== TESTO DI PARTENZA

“Il privilegio del mio lavoro? Il lato umano dei campioni” 

Attualità | 18/5/2023

Uno dei decani del giornalismo sportivo italiano è un cittadino di Bolzano. Per quasi  due decenni, Ezio Zermiani è stata la voce e il volto delle telecronache delle competizioni motociclistiche e automobilistiche sulla RAI. Ha interpretato il suo ruolo di inviato in pista con estro e inventiva, guadagnandosi sul campo la stima e l’amicizia dei tanti fuoriclasse raccontati in una carriera ricca di soddisfazioni. La nostra intervista.

Zermiani, come nasce la Sua passione per il giornalismo? 

Parte tutto dalla mia città, Bolzano. All’epoca degli studi universitari – studiavo Ingegneria a Bologna – avevo cominciato a collaborare come esterno con la sede Rai di piazza Mazzini. In quegli anni collaborai anche a programmi radiofonici famosi come “Chiamate Roma 3131”. Quando venni assunto in pianta stabile, nel ’75, cominciai ad occuparmi di cronaca nera e giudiziaria ed ebbi la possibilità di affrontare alcuni casi di cronaca che ebbero eco mediatica nazionale.

====
== DATI ESTRATTI

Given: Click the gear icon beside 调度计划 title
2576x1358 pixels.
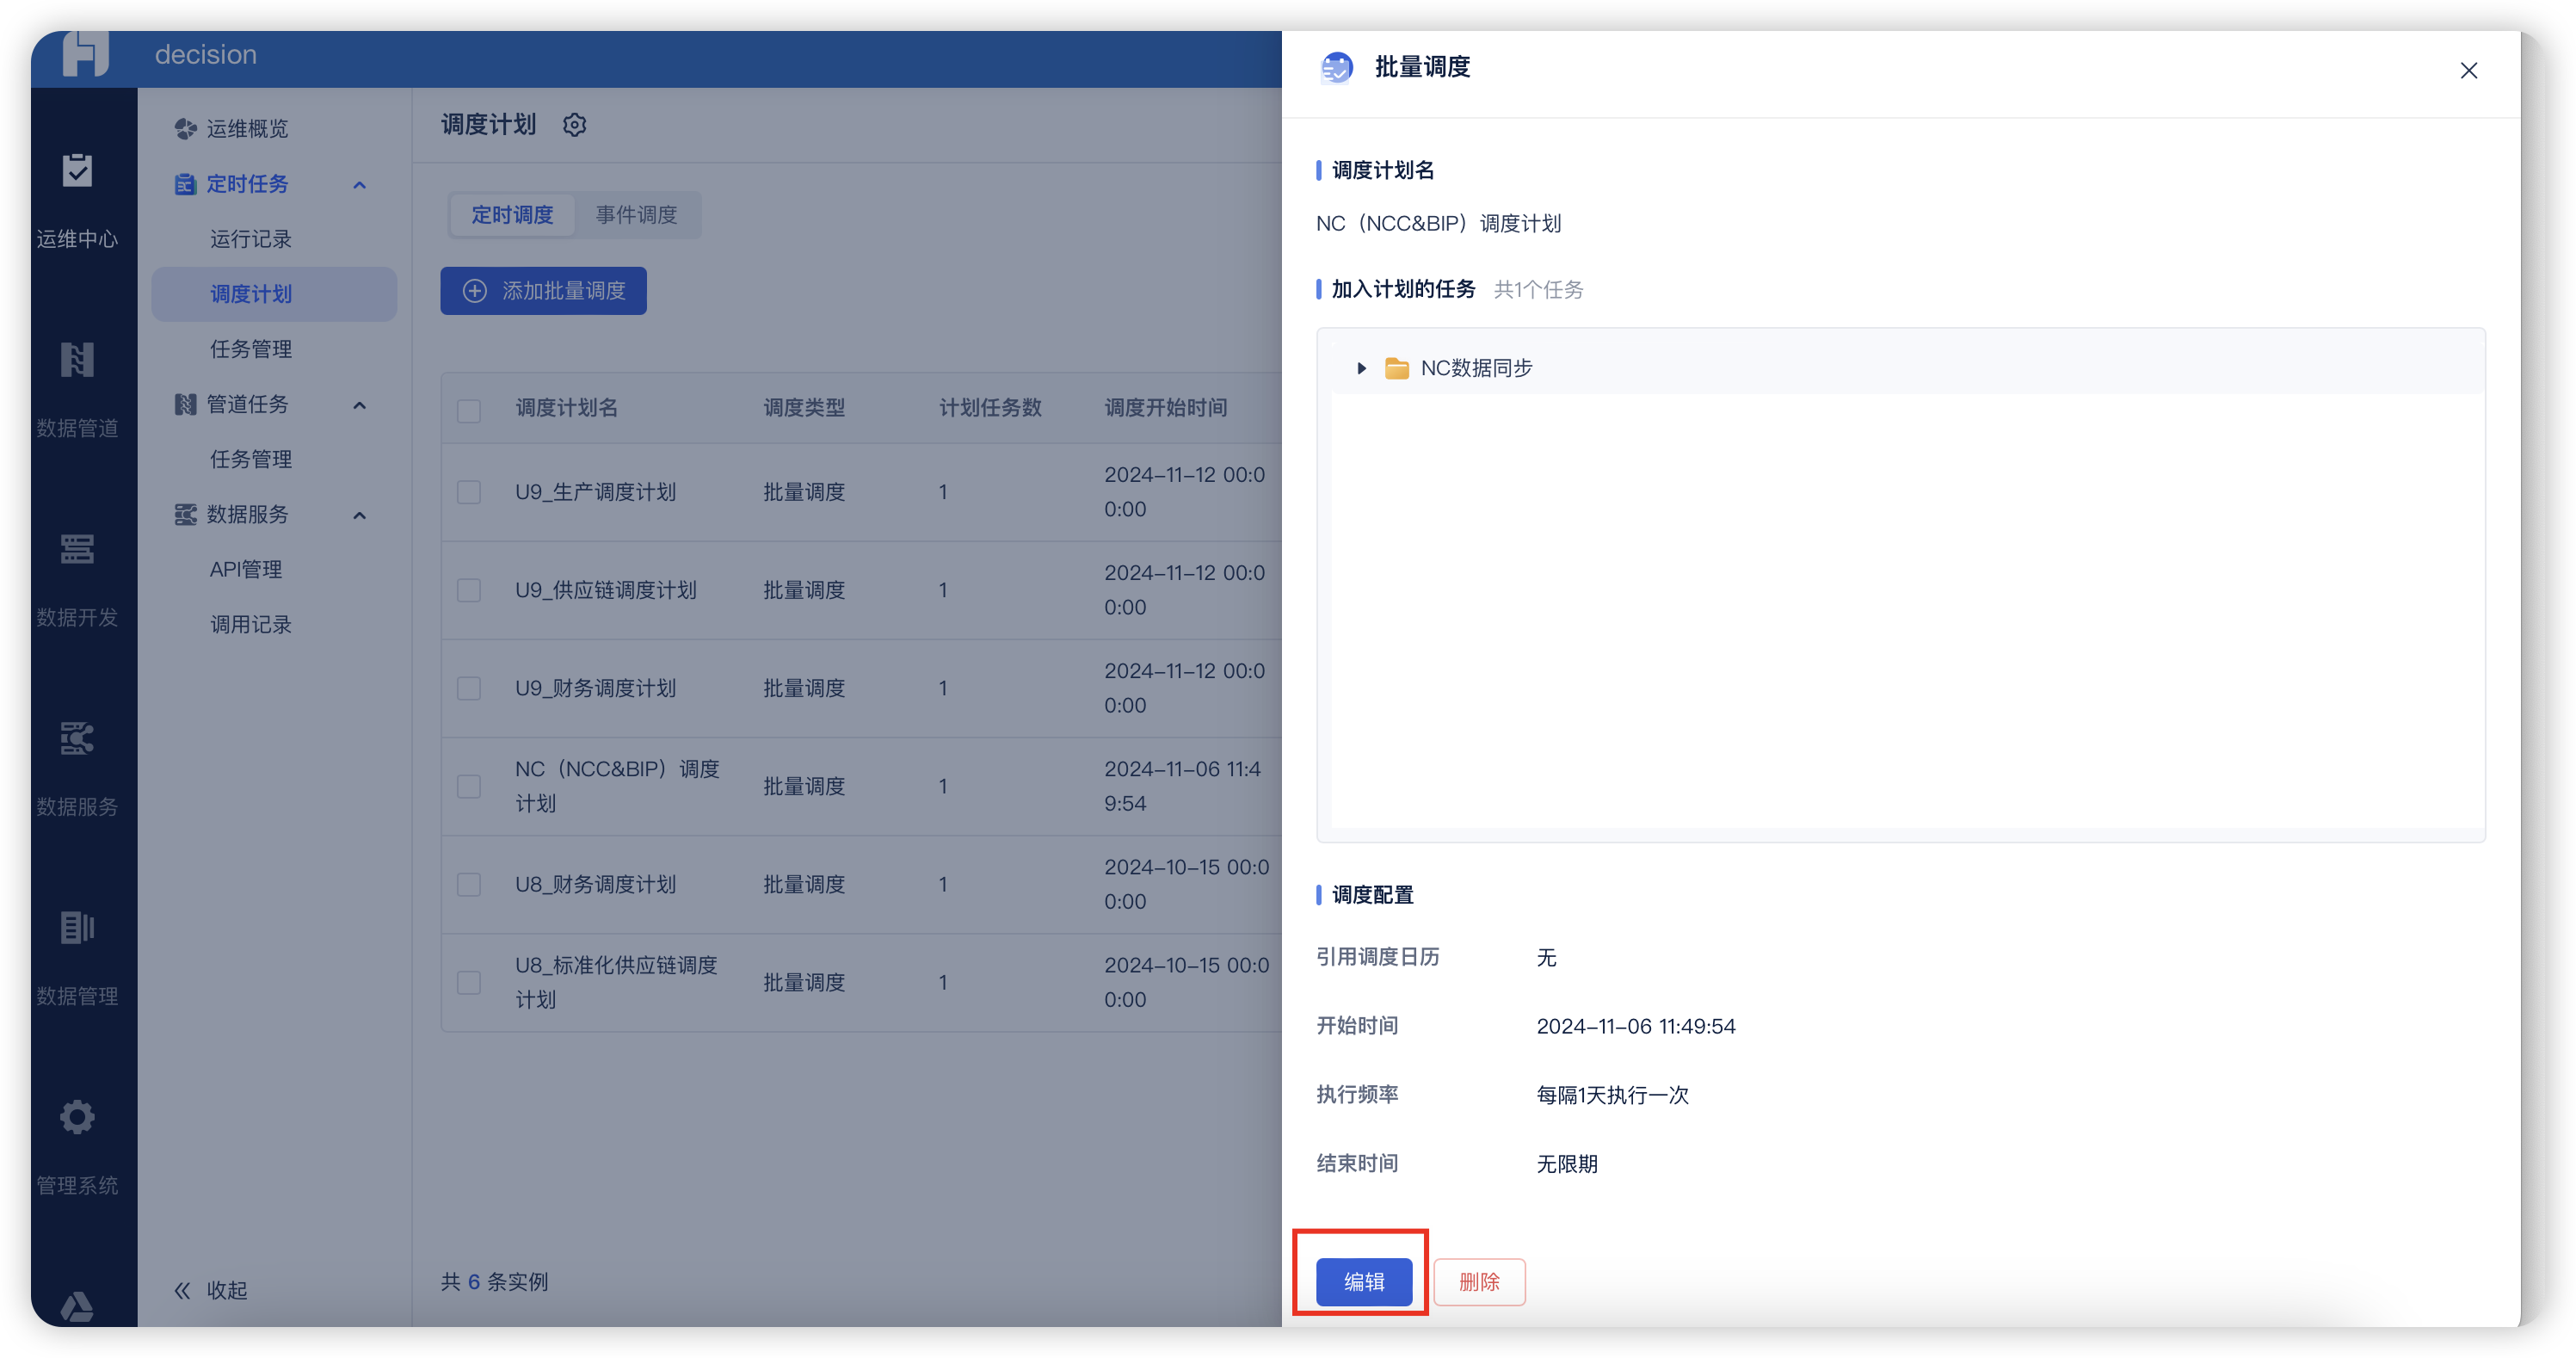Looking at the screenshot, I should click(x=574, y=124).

====
== DATI ESTRATTI

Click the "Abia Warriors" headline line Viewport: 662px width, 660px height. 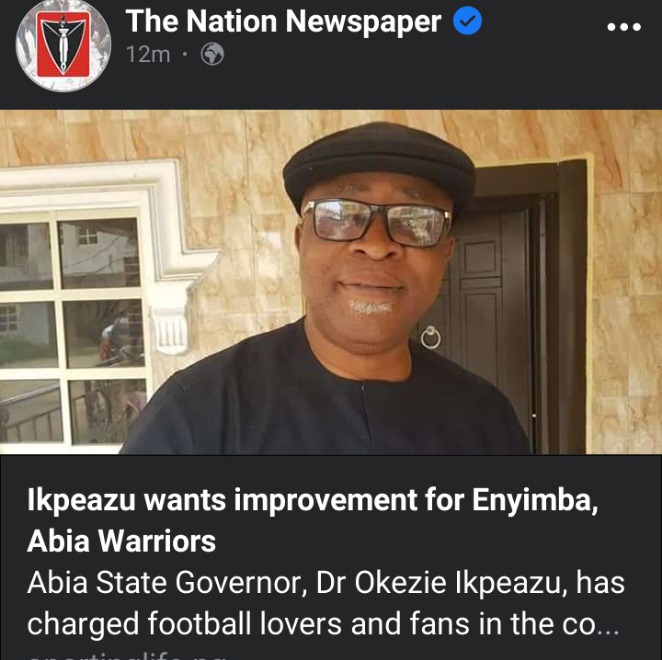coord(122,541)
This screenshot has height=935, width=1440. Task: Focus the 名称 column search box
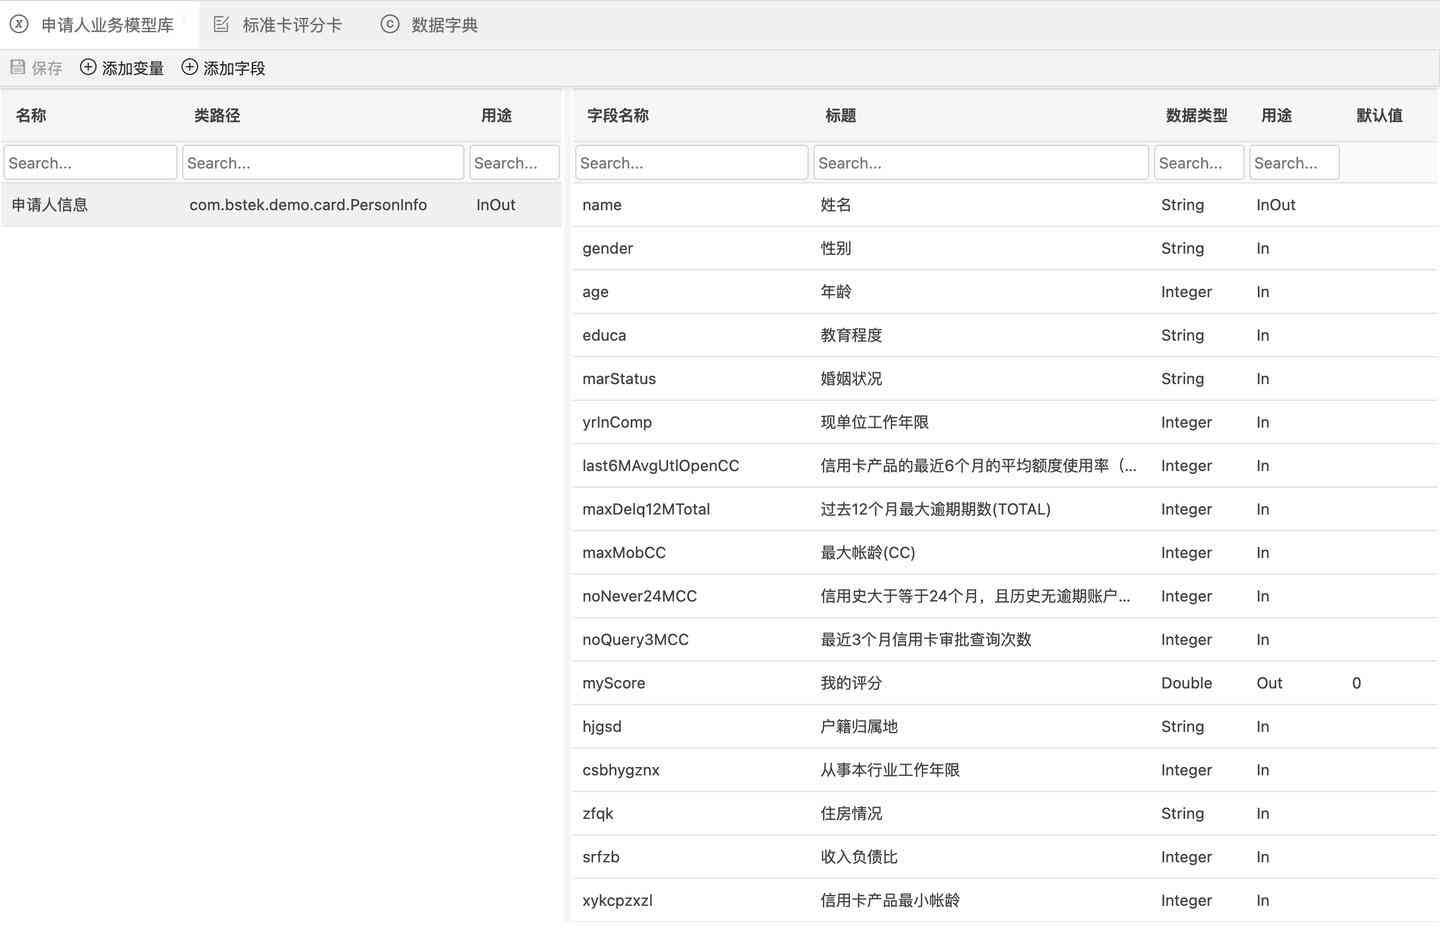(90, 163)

====
== DATI ESTRATTI

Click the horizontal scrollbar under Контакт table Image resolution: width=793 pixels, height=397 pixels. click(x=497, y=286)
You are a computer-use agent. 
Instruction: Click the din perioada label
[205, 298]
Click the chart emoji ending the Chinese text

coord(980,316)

====

▶ [COSA FARE]
1 - Restituisci il passo dell'intervista a Ezio Zermiani che va da "Attualità | 18/5/2023" fino a "La nostra intervista." compreso.
2 - Elenca tutti i luoghi geografici nominati nell'intervista a Ezio Zermiani, senza contare il titolo del programma radiofonico.
3 - Secondo l'intervista a Ezio Zermiani, in che anno fu assunto in pianta stabile alla Rai?

▶ [SOLUZIONI]
1 -
Attualità | 18/5/2023

Uno dei decani del giornalismo sportivo italiano è un cittadino di Bolzano. Per quasi  due decenni, Ezio Zermiani è stata la voce e il volto delle telecronache delle competizioni motociclistiche e automobilistiche sulla RAI. Ha interpretato il suo ruolo di inviato in pista con estro e inventiva, guadagnandosi sul campo la stima e l’amicizia dei tanti fuoriclasse raccontati in una carriera ricca di soddisfazioni. La nostra intervista.

2 - Bolzano, Bologna, piazza Mazzini

3 - Nel ’75.